The story is told in nine chapters, with some jumps in the plot flow that suggest just maybe a few chapters fell by the way side. Clearly the original story was published as separate episodes in those anthologies that did the rounds back in the day, and Murray Comics failed to get the rights to reprint them all. But hey who cares, comic readers are pretty dopey right? No wonder this Company fell out of favour! If after a consistent plot then you are in the wrong place, Andrew Bennett jumps all over the U.S battling Taoist monks, vampire gangsters, and all manner of hoodlums in pretty much a chaotic dance of weirdness. The comic is trying to be hip, but major hip failure, it sort of screams out to have Stephen King hitting the script rather than the bombastic series of Writers it has to rely on. Horror may have been moving to a more modern approach at the time, but I … The Cursed completely missed that boat as it labours through its traditional schlock to reach a certain level of boring morass with the Reader.
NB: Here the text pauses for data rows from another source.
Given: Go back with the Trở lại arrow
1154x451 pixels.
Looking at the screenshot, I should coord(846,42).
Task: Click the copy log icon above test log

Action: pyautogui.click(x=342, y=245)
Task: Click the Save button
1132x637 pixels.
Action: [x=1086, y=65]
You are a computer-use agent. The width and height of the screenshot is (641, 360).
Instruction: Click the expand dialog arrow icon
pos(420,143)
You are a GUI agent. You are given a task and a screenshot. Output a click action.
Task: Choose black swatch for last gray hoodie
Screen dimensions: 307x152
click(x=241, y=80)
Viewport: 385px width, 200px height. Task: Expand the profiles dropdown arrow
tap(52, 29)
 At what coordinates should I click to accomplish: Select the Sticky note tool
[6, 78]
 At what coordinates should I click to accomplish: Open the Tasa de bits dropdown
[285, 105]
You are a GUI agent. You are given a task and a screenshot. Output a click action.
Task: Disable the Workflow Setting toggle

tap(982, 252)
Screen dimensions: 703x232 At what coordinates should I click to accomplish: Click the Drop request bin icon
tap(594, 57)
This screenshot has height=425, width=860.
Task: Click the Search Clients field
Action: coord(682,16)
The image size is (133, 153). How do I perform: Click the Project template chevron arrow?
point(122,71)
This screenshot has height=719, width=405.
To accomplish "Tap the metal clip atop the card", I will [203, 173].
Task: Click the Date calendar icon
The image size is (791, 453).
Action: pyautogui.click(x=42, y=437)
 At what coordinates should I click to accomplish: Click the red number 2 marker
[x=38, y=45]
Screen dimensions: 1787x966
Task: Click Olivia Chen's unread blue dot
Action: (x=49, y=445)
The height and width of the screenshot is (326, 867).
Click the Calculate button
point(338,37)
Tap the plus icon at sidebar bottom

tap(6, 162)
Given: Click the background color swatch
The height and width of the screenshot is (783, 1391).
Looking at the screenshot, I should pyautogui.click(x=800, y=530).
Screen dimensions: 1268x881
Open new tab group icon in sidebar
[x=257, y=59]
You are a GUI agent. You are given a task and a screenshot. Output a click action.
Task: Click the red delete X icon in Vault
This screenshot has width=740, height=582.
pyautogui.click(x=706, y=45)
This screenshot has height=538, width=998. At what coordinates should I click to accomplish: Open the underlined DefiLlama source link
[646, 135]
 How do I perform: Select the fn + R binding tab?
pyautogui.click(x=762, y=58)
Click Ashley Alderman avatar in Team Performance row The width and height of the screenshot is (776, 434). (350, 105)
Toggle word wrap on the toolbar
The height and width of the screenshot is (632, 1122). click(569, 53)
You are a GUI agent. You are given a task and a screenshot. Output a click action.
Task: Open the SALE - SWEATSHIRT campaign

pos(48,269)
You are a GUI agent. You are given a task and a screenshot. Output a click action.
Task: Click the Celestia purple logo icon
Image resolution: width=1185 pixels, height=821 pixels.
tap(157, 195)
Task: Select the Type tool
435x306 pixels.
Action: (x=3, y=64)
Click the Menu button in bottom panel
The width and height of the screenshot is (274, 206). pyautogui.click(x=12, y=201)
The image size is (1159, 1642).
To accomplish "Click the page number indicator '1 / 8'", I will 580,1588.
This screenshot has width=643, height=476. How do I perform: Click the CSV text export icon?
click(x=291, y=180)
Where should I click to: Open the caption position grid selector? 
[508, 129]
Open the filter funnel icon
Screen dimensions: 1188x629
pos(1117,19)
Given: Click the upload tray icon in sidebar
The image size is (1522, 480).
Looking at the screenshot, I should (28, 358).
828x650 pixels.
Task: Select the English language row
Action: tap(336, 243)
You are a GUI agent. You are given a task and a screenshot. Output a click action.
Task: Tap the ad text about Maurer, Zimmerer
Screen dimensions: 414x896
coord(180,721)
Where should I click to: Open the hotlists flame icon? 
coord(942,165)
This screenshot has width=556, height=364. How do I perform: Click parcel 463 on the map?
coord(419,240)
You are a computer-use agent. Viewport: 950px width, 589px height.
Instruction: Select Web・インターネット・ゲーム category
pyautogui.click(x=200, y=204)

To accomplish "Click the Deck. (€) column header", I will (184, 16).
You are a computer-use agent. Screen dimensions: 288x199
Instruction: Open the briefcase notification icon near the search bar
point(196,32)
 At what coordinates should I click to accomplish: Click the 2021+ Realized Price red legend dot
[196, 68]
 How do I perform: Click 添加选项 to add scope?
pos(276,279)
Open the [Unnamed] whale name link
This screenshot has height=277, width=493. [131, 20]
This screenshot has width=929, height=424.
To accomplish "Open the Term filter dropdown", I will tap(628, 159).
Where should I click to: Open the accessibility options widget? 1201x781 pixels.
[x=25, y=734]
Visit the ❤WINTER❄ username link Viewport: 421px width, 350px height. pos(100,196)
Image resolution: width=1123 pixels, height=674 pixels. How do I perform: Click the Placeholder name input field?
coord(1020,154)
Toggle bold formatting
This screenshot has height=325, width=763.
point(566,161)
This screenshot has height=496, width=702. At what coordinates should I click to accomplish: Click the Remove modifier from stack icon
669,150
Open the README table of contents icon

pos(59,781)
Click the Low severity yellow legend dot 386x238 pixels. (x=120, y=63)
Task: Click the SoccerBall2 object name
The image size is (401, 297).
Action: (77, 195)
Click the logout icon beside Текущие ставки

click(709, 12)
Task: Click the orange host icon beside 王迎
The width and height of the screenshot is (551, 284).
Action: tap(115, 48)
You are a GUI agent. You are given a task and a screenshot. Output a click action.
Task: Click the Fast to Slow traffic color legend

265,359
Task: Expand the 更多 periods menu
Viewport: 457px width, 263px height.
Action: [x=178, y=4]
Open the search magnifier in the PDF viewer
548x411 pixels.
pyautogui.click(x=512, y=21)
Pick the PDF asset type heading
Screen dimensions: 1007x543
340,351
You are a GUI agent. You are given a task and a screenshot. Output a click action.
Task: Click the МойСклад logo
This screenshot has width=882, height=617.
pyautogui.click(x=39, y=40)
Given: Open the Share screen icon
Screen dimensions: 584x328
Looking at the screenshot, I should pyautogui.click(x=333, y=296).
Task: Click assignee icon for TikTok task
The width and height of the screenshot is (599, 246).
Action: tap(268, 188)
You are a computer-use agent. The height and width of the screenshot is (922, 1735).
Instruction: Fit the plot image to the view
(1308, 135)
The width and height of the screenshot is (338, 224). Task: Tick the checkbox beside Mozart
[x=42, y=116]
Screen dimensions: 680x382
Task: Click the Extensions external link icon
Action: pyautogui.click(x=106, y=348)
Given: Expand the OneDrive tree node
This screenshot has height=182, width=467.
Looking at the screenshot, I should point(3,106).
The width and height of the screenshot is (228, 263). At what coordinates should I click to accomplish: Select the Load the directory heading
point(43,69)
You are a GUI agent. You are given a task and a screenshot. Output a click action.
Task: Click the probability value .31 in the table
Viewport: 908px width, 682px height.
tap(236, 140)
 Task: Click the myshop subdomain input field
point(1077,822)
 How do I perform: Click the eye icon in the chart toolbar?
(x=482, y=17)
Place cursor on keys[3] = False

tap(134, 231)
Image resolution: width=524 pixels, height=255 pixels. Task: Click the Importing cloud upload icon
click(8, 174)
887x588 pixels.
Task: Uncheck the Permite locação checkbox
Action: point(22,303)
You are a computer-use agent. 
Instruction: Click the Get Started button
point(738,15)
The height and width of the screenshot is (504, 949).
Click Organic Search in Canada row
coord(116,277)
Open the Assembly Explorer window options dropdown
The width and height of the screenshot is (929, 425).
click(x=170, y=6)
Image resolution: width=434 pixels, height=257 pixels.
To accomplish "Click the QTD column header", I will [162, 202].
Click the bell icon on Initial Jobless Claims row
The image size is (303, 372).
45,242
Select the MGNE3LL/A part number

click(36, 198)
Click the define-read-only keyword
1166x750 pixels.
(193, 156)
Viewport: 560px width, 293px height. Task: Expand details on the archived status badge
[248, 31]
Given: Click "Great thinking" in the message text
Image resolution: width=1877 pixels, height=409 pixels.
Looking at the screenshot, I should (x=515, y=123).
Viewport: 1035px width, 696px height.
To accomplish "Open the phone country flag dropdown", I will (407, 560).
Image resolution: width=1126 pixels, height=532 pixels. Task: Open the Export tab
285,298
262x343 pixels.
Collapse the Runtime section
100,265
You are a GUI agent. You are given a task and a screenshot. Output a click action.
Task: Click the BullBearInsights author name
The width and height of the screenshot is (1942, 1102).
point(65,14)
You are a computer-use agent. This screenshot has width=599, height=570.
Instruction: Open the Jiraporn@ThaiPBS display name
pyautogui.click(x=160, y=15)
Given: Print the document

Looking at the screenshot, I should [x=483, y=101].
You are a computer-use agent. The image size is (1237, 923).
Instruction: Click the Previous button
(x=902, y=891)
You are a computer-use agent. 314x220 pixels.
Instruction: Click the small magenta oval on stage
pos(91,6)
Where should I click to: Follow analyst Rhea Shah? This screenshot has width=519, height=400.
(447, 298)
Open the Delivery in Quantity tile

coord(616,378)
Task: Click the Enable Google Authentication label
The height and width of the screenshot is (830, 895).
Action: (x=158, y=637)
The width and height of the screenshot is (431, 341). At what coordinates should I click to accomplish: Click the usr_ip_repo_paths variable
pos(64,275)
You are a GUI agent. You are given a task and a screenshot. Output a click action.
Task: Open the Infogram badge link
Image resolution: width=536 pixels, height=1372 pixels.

Naturally since the book is talking down to kids who read it at night under the covers with the aid of a torch, that's like the only people who read horror comics right? - there has to be some heavy handed moral stances taken. Firstly there's a strong anti-drugs message, strangely the script manages to compare vampirism to drug stupor, which makes you wonder if you shouldn't knock something back while trying to labour through the pages. The Writers apparently don't get the irony of their plotting vampires being far removed from the almost zombie like druggies depicted, it's worthy of a NSW Liberal Politician's view of reality. Interesting idea none the less, however simply woeful in the execution, you get the feeling the message was being written in and the script was being bent out of shape to fit it. Similarly there's a heavy handed anti-racism approach that even depicts hooded KKK victimising a black family. Not surprisingly the moral crusading gets lost pretty quickly, but the Writers can pat themselves on the back in a sort of smug fashion.

Surprisingly I think I've found the well spring of the emo vampire that gave rise to such abominations as Edward Cullen. Andrew Bennett would give most Goth teens deprived of their Smiths tickets a run for their money. Rather than biting the bullet and getting the job done Bennett spends great swaths of the comic rallying to all and sundry about his condition, toughen up princess came to mind. On the bright side Bennett wasn't hitting on gloomy teenage college kids or sparkling during the daytime, at least he was something of a badass as our American cousins would say. But dear god in heaven it's a push to read through some of the morose writing in this book.

On the bright side of the intercontinental divide, the vampire mythos are strictly adhered to in the book, there's no deviation to make the blood suckers any less supernatural. Plenty of bat and wolf action, staking goes down heavily, and crucifixes will ward off evil. I'm not a fan of the basics being tossed on the scrap heap by second rate Writers who haven't researched their topic. While on the subject of second rate writes, Roget's Thesaurus has a lot to answer for!

Okay out of room here, but a word on the art. It's dated, looks like a 1970s attempt at comic book illustration, fails in comparison to the output of Warren Publishing. It gets the job done without really having you reach for the dictionary to find new words of praise.

We have this nostalgia thing happening here at ScaryMInds, don't worry it'll eventually wear off, and occasionally dive into by gone ages to see what was going down, hence a review of the nondescript I… The Cursed. Really wished I hadn't gone down this road as the book is pretty turgid to be honest, hence no possibility of a recommendation.

If you must find a copy then your only means of acquisition is either via a second hand store or perhaps eBay. No idea where our review issue came from, have a sneaking suspicion someone was spring cleaning and found a place to dump it.

ScaryMinds Rates this read as ...

  Even in 1980 this one would have been dated.